As the Q value is decreased, the spacing between the quantized levels in the
image increases, which can have the undesirable effect of significantly
biasing the pixel values in the faint regions the image (i.e., the 'sky'
level in typical astronomical images). This bias can be mitigated by adding
noise during the quantization process. So instead of simply scaling every
pixel value using the equation:
\begin{center}
$I_i$ = ROUND(($F_i$ - {\tt ZZERO}) / {\tt ZSCALE}) \\
\end{center}
\noindent
(where the ROUND function rounds the result to the nearest integer value)
one can randomize the quantized levels by using this slightly modified equation:
\begin{center}
$I_i$ = ROUND((($F_i$ - {\tt ZZERO}) / {\tt ZSCALE}) + $R_i$ - 0.5)\\
\end{center}
\noindent
where $R_i$ is a random number between 0 and 1, and the 0.5 is subtracted
so that the mean quantity is equal to 0. Then when restoring the floating-point
value, the same random number is used with the inverse formula
\begin{center}
$F_i$ = (($I_i$ - $R_i$ +0.5) * {\tt ZSCALE}) + {\tt ZZERO} \\
\end{center}
This technique, which is referred to as `subtractive dithering' in the signal
processing literature (e.g., "Quantization Noise" by Widrow and Kollar) has
the effect of dithering the zero-point of the quantization grid on a pixel by
pixel basis without introducing any additional noise in the image.
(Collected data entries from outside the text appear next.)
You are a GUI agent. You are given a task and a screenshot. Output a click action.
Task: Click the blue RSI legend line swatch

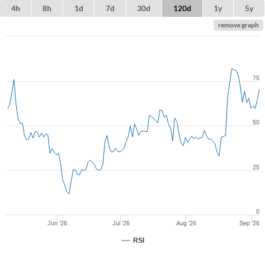[x=126, y=240]
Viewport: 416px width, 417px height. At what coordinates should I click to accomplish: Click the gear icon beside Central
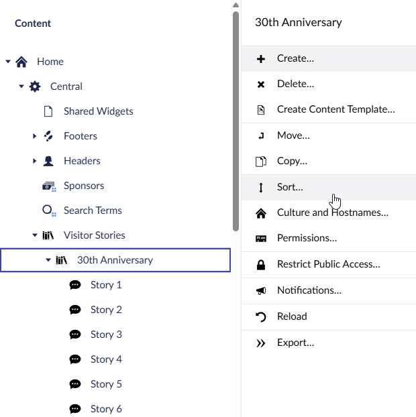[35, 86]
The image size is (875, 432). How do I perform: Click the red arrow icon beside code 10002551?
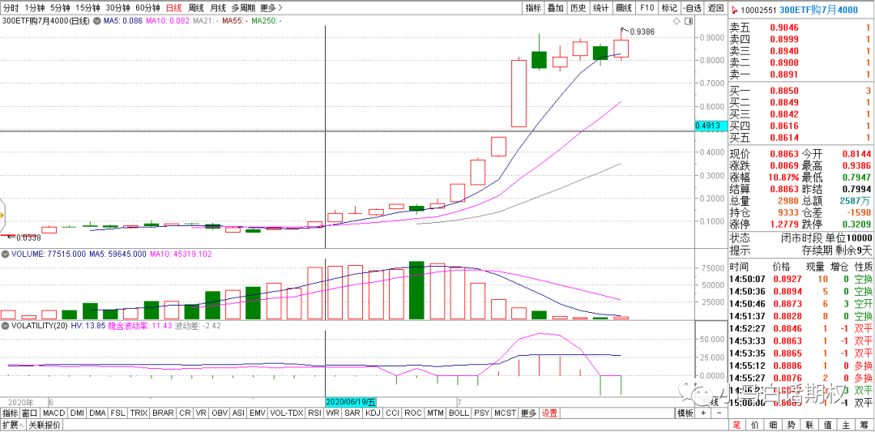click(x=734, y=8)
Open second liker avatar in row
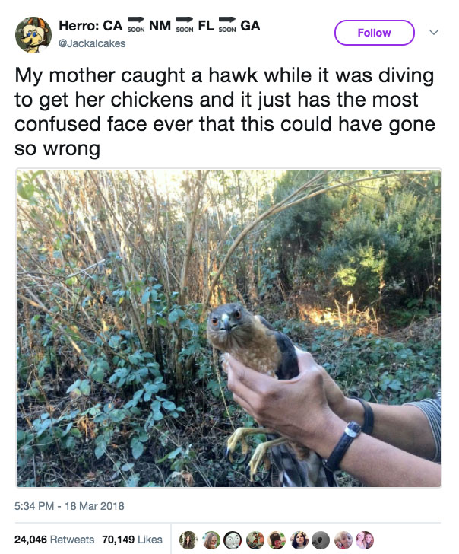459x554 pixels. tap(211, 540)
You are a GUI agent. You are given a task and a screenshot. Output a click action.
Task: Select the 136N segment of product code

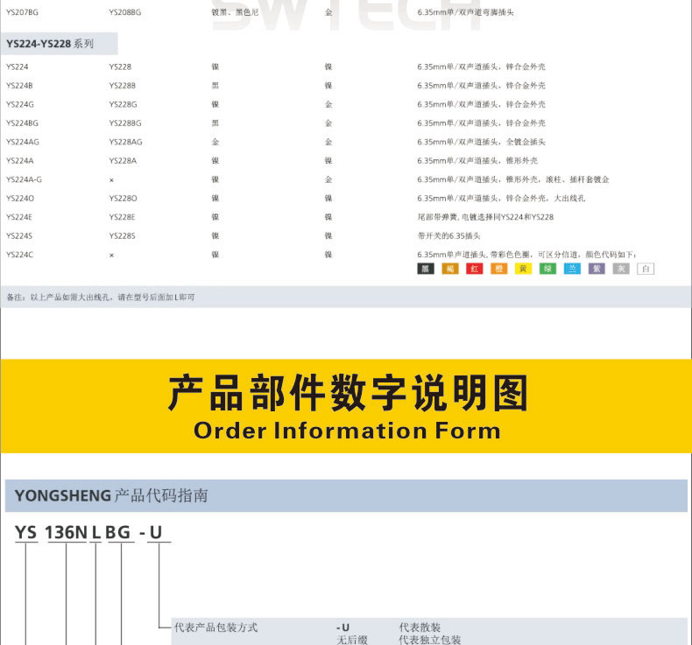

The net
effect of this is that the mean (and median) pixel value in faint regions of
the image more closely approximate the value in the original unquantized
image than if all the pixels are scaled without randomization. This can
significantly increase the precision when measuring the net flux from faint
sources in the compressed image.
The key requirement when using this technique is that the exact same random
number sequence must be used when quantizing the pixel values to integers,
and when restoring them to floating point values. While most computer
languages supply a function for generating random numbers, these functions
are not guaranteed to generate the same sequence of numbers every time.
Accordingly, we define a specific algorithm here for generating a repeatable
sequence of pseudo random numbers. The steps in the algorithm for quantizing
(or unquantizing) each tile of the image are as follows:
\begin{enumerate}
\item
Generate a sequence of 10000 random numbers using the algorithm given in
Appendix A. Since it would be computationally expensive to generate a unique
random number for every pixel of large images, we repeatedly recycle through
this `look up table' of random numbers.
\item
The above sequence of random numbers is used when quantizing or unquantizing each
tile of the floating point image. In order to avoid possible `banding' effects
if one were to use exactly the same sequence of random numbers for every
tile, we calculate a unique, random offset to the first random number in the
sequence to use as a function of the tile number using the formula:
\begin{center}
offset = INT ( 500. * R(N) ) + 1 \\
\end{center}
\noindent
where offset is the ones-based index to the first random number in the sequence
to use, INT is the floating-point to integer truncation function, and R(N) is
the Nth random number in the sequence where N is the tile number. If N exceeds
10000, then one should use ((N - 1) modulo 10000) + 1. So for example, when
compressing the 2nd tile in an image, the 2nd random number in the sequence
has a value of 0.131538, and thus the offset value is 66. For reference, the
66th random number should have a value of 0.493977.
This random number is then used to quantize (or unquantize) the first pixel of
this tile using the subtractive dithering function given above. The next
random number in the sequence is then used for next pixel in the tile, and so
on.
\item
If one reaches the end of the sequence of 10000 random numbers while quantizing
or unquantizing the pixels in tile N, then one should cycle back through the
random number sequence, using a new random starting offset calculated using
the Nth + 1 random number. For example, if one is quantizing tile number 9 of
the image, the original starting offset values would be calculated by
multiplying the 9th random number (0.679296) in the sequence by 500 (plus 1).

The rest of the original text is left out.